> **Goal**:
Please reproduce the entries below, starting at the line containing "Image resolution: width=894" and ending at the line containing "The image size is (500, 490).", both included. Leave the pictures out of your answer.

> **Data shown**:

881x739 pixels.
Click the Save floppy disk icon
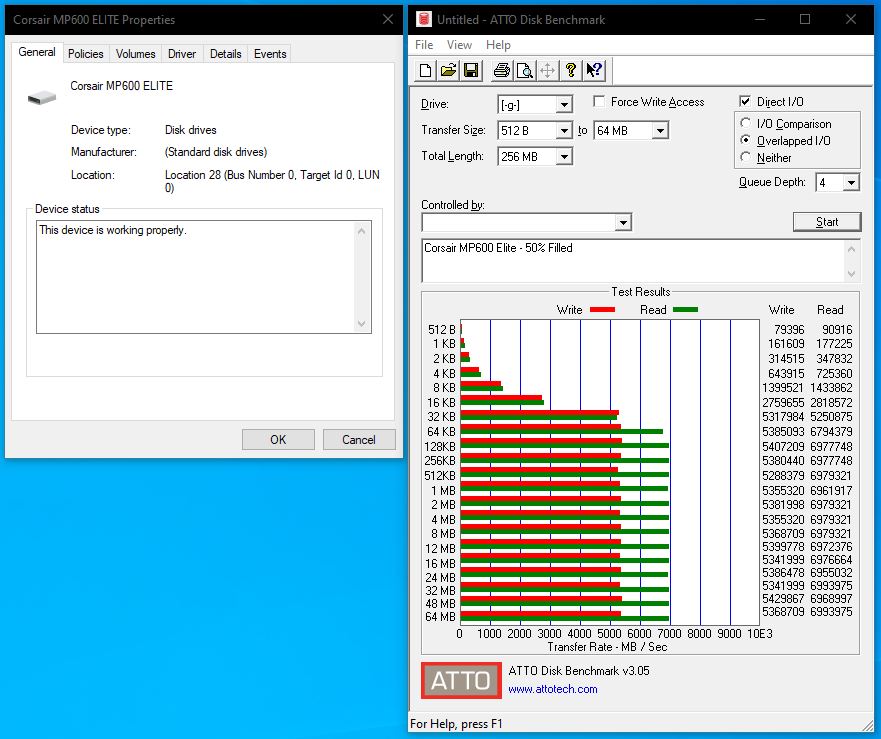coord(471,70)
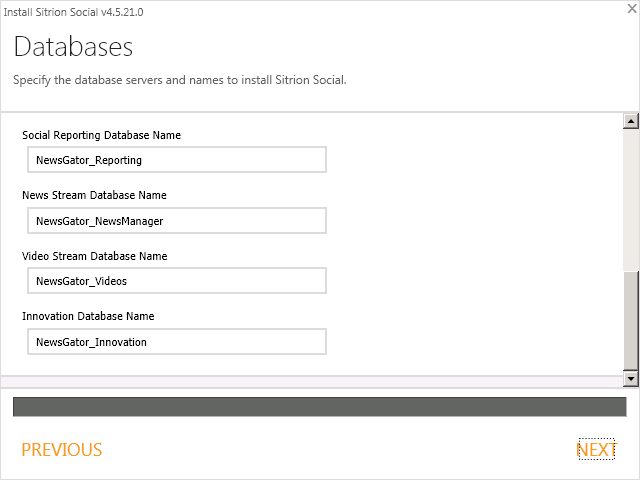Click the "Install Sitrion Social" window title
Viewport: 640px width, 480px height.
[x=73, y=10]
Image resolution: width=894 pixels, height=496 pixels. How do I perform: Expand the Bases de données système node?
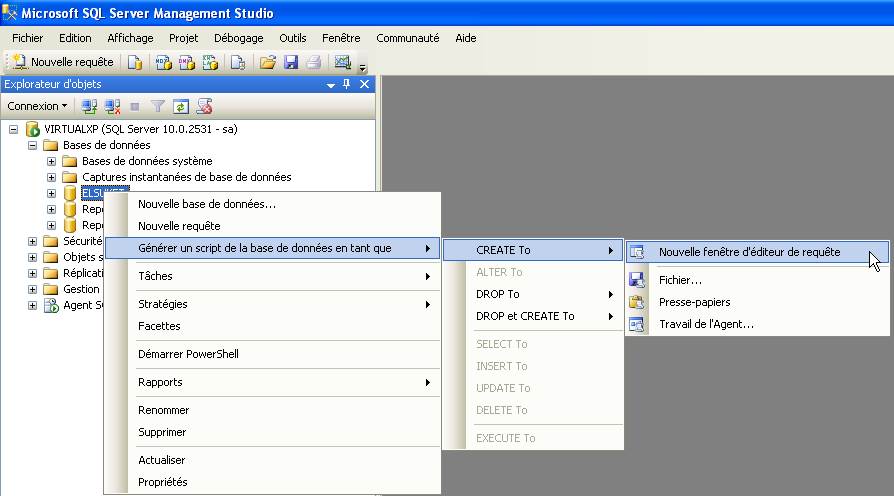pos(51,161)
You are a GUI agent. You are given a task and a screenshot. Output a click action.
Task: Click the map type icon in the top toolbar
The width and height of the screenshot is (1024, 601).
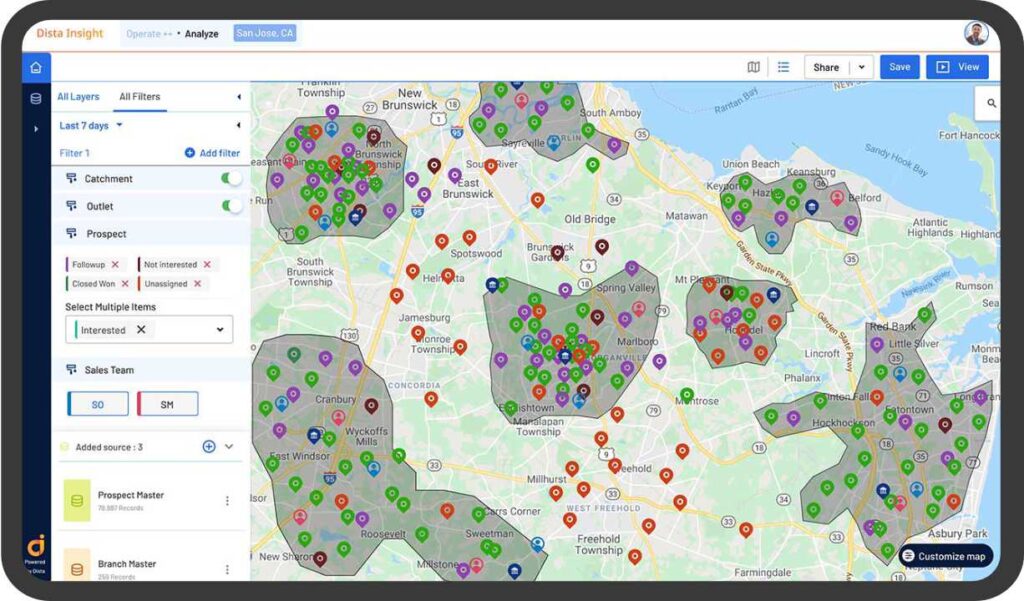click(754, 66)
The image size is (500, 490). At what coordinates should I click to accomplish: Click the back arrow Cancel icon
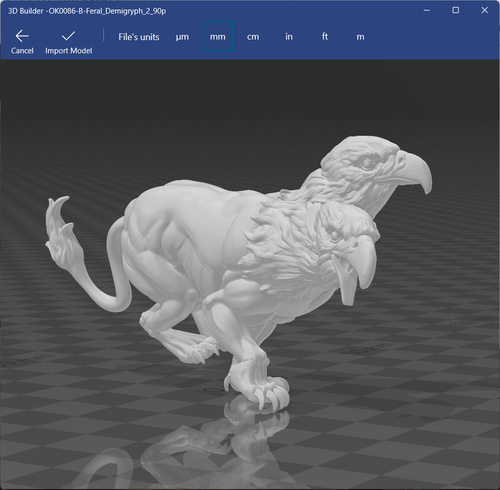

==

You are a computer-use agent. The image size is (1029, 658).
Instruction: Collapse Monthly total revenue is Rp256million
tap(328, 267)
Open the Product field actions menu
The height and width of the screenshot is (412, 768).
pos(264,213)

--

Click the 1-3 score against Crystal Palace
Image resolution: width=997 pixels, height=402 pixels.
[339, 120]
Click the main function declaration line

> **Output for this task**:
Image resolution: width=894 pixels, height=496 pixels. How do I perform: Expand the Bases de données système node?
pos(51,161)
You are a GUI agent. You are given a task and a screenshot. Output a click action.
Task: Click the map type icon in the top toolbar
The width and height of the screenshot is (1024, 601).
click(754, 66)
The image size is (500, 490). At what coordinates should I click to accomplish: Click the back arrow Cancel icon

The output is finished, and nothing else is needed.